◆ **Records supplied**:
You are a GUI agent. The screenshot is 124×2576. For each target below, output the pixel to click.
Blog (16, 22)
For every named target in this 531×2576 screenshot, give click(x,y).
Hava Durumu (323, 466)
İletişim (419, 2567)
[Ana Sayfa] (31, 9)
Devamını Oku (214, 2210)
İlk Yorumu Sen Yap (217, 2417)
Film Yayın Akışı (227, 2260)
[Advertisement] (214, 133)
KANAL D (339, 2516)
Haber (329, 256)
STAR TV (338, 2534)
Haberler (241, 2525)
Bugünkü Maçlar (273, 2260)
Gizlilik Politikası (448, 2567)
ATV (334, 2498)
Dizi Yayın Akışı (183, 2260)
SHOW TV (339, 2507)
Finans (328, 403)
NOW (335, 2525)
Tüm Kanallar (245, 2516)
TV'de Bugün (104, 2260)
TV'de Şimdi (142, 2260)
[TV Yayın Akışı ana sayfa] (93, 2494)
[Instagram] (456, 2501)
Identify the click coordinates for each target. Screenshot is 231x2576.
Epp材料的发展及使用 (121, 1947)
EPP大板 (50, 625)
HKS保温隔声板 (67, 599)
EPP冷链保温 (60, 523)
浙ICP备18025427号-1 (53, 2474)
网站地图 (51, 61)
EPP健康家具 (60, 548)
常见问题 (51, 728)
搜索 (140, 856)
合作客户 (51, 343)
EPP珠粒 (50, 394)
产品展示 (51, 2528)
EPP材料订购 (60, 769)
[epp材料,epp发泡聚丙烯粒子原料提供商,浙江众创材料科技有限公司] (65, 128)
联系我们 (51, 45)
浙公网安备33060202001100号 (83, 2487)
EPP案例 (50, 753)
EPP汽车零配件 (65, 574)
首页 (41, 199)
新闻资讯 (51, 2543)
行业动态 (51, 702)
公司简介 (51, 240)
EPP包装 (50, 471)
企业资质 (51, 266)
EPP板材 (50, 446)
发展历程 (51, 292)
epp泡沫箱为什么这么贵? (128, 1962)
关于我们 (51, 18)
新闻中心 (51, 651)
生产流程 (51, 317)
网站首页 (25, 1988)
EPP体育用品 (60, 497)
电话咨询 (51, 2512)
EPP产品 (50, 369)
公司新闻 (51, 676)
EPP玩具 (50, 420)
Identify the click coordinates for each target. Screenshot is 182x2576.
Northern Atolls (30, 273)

◆ **Task prompt**: Print nothing but the lines from the one containing "EPP包装 (50, 471)" through the end of the listing above, exactly as written.

◆ **Solution to the problem**:
EPP包装 (50, 471)
企业资质 (51, 266)
EPP板材 (50, 446)
发展历程 (51, 292)
epp泡沫箱为什么这么贵? (128, 1962)
关于我们 (51, 18)
新闻中心 (51, 651)
生产流程 (51, 317)
网站首页 (25, 1988)
EPP体育用品 (60, 497)
电话咨询 (51, 2512)
EPP产品 (50, 369)
公司新闻 (51, 676)
EPP玩具 (50, 420)
Identify the click coordinates for each target. Screenshot is 182x2576.
Northern Atolls (30, 273)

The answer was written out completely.